__MATERIAL TO PROCESS__.

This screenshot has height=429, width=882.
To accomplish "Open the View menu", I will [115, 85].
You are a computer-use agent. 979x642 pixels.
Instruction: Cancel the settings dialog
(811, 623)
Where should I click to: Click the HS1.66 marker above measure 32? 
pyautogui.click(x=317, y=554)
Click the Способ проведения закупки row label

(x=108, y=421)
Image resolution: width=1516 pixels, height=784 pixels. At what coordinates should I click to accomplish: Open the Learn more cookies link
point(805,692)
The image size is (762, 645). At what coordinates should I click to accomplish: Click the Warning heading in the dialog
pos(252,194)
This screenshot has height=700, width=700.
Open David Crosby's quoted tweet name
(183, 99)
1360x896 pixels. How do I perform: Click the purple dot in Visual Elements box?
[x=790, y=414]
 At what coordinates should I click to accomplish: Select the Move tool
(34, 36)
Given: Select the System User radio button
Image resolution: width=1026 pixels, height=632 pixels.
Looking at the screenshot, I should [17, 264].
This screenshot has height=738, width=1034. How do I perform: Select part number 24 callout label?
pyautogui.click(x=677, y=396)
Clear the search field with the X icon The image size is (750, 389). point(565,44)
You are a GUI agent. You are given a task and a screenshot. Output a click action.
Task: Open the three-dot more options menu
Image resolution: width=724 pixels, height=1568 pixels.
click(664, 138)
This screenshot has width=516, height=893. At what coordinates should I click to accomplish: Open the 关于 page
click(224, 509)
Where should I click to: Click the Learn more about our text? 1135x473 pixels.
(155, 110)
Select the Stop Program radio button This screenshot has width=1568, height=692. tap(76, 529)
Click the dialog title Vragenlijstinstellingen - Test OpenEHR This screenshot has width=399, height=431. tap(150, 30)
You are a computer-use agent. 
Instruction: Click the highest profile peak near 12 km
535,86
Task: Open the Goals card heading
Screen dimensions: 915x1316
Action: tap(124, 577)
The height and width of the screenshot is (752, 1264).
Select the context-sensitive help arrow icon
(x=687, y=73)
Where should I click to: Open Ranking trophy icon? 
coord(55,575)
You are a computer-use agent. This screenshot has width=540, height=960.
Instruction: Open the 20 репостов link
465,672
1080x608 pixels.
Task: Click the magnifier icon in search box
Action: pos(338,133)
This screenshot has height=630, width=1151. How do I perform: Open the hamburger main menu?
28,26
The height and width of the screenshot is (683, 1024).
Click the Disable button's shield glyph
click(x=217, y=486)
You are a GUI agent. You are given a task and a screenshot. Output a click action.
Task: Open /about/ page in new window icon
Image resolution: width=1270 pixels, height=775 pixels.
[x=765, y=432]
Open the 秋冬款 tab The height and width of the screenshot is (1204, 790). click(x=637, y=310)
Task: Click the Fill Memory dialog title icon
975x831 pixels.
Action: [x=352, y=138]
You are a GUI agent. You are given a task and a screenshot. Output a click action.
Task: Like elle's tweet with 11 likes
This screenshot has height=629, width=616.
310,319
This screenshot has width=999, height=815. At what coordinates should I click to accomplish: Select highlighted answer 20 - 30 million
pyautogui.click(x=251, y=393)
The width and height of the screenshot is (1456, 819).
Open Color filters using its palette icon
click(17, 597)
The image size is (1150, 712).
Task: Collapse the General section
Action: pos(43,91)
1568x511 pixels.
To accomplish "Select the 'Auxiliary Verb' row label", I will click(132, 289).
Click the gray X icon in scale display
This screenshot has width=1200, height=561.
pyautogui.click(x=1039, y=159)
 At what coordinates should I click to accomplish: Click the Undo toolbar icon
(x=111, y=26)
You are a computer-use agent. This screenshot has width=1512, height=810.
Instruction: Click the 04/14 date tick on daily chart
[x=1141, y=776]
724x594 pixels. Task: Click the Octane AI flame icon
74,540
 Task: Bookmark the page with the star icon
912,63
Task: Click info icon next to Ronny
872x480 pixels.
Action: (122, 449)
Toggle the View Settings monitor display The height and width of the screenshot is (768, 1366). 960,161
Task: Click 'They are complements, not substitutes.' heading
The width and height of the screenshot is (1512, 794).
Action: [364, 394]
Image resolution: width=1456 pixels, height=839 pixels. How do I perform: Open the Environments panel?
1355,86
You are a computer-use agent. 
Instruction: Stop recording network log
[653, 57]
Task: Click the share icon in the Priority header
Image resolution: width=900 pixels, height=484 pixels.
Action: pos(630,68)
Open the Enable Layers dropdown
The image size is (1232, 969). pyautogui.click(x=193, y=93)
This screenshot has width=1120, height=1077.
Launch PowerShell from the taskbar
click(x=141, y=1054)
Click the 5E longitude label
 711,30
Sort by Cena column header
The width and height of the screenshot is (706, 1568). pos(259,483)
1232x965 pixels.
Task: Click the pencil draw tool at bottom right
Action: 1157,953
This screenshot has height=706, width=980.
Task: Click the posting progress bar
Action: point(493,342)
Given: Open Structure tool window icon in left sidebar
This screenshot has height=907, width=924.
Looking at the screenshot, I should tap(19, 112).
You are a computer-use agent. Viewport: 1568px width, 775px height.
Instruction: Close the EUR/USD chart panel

__EXERCISE REQUIREMENTS__. Print each line of the data exactly. Keep all of it.

__PROBLEM SOLUTION__.
This screenshot has height=429, width=882.
To accomplish "Open the View menu", I will [115, 85].
You are a computer-use agent. 979x642 pixels.
Instruction: Cancel the settings dialog
(811, 623)
Where should I click to: Click the HS1.66 marker above measure 32? 
pyautogui.click(x=317, y=554)
Click the Способ проведения закупки row label

(x=108, y=421)
Image resolution: width=1516 pixels, height=784 pixels. At what coordinates should I click to accomplish: Open the Learn more cookies link
point(805,692)
The image size is (762, 645). At what coordinates should I click to accomplish: Click the Warning heading in the dialog
pos(252,194)
This screenshot has height=700, width=700.
Open David Crosby's quoted tweet name
(183, 99)
1360x896 pixels. How do I perform: Click the purple dot in Visual Elements box?
[x=790, y=414]
 At what coordinates should I click to accomplish: Select the Move tool
(34, 36)
Given: Select the System User radio button
Image resolution: width=1026 pixels, height=632 pixels.
Looking at the screenshot, I should [17, 264].
This screenshot has height=738, width=1034. How do I perform: Select part number 24 callout label?
pyautogui.click(x=677, y=396)
Clear the search field with the X icon The image size is (750, 389). point(565,44)
You are a GUI agent. You are given a task and a screenshot. Output a click action.
Task: Open the three-dot more options menu
Image resolution: width=724 pixels, height=1568 pixels.
click(664, 138)
This screenshot has width=516, height=893. At what coordinates should I click to accomplish: Open the 关于 page
click(224, 509)
Where should I click to: Click the Learn more about our text? 1135x473 pixels.
(155, 110)
Select the Stop Program radio button This screenshot has width=1568, height=692. tap(76, 529)
Click the dialog title Vragenlijstinstellingen - Test OpenEHR This screenshot has width=399, height=431. tap(150, 30)
You are a computer-use agent. 
Instruction: Click the highest profile peak near 12 km
535,86
Task: Open the Goals card heading
Screen dimensions: 915x1316
Action: tap(124, 577)
The height and width of the screenshot is (752, 1264).
Select the context-sensitive help arrow icon
(x=687, y=73)
Where should I click to: Open Ranking trophy icon? 
coord(55,575)
You are a computer-use agent. This screenshot has width=540, height=960.
Instruction: Open the 20 репостов link
465,672
1080x608 pixels.
Task: Click the magnifier icon in search box
Action: pos(338,133)
This screenshot has height=630, width=1151. How do I perform: Open the hamburger main menu?
28,26
The height and width of the screenshot is (683, 1024).
Click the Disable button's shield glyph
click(x=217, y=486)
You are a GUI agent. You are given a task and a screenshot. Output a click action.
Task: Open /about/ page in new window icon
Image resolution: width=1270 pixels, height=775 pixels.
[x=765, y=432]
Open the 秋冬款 tab The height and width of the screenshot is (1204, 790). click(x=637, y=310)
Task: Click the Fill Memory dialog title icon
975x831 pixels.
Action: [x=352, y=138]
You are a GUI agent. You are given a task and a screenshot. Output a click action.
Task: Like elle's tweet with 11 likes
This screenshot has height=629, width=616.
310,319
This screenshot has width=999, height=815. At what coordinates should I click to accomplish: Select highlighted answer 20 - 30 million
pyautogui.click(x=251, y=393)
The width and height of the screenshot is (1456, 819).
Open Color filters using its palette icon
click(17, 597)
The image size is (1150, 712).
Task: Collapse the General section
Action: pos(43,91)
1568x511 pixels.
To accomplish "Select the 'Auxiliary Verb' row label", I will click(132, 289).
Click the gray X icon in scale display
This screenshot has width=1200, height=561.
pyautogui.click(x=1039, y=159)
 At what coordinates should I click to accomplish: Click the Undo toolbar icon
(x=111, y=26)
You are a computer-use agent. This screenshot has width=1512, height=810.
Instruction: Click the 04/14 date tick on daily chart
[x=1141, y=776]
724x594 pixels. Task: Click the Octane AI flame icon
74,540
 Task: Bookmark the page with the star icon
912,63
Task: Click info icon next to Ronny
872x480 pixels.
Action: (122, 449)
Toggle the View Settings monitor display The height and width of the screenshot is (768, 1366). 960,161
Task: Click 'They are complements, not substitutes.' heading
The width and height of the screenshot is (1512, 794).
Action: [364, 394]
Image resolution: width=1456 pixels, height=839 pixels. How do I perform: Open the Environments panel?
1355,86
You are a computer-use agent. 
Instruction: Stop recording network log
[653, 57]
Task: Click the share icon in the Priority header
Image resolution: width=900 pixels, height=484 pixels.
Action: pos(630,68)
Open the Enable Layers dropdown
The image size is (1232, 969). pyautogui.click(x=193, y=93)
This screenshot has width=1120, height=1077.
Launch PowerShell from the taskbar
click(x=141, y=1054)
Click the 5E longitude label
 711,30
Sort by Cena column header
The width and height of the screenshot is (706, 1568). pos(259,483)
1232x965 pixels.
Task: Click the pencil draw tool at bottom right
Action: 1157,953
This screenshot has height=706, width=980.
Task: Click the posting progress bar
Action: point(493,342)
Given: Open Structure tool window icon in left sidebar
This screenshot has height=907, width=924.
Looking at the screenshot, I should tap(19, 112).
You are a computer-use agent. Viewport: 1568px width, 775px height.
Instruction: Close the EUR/USD chart panel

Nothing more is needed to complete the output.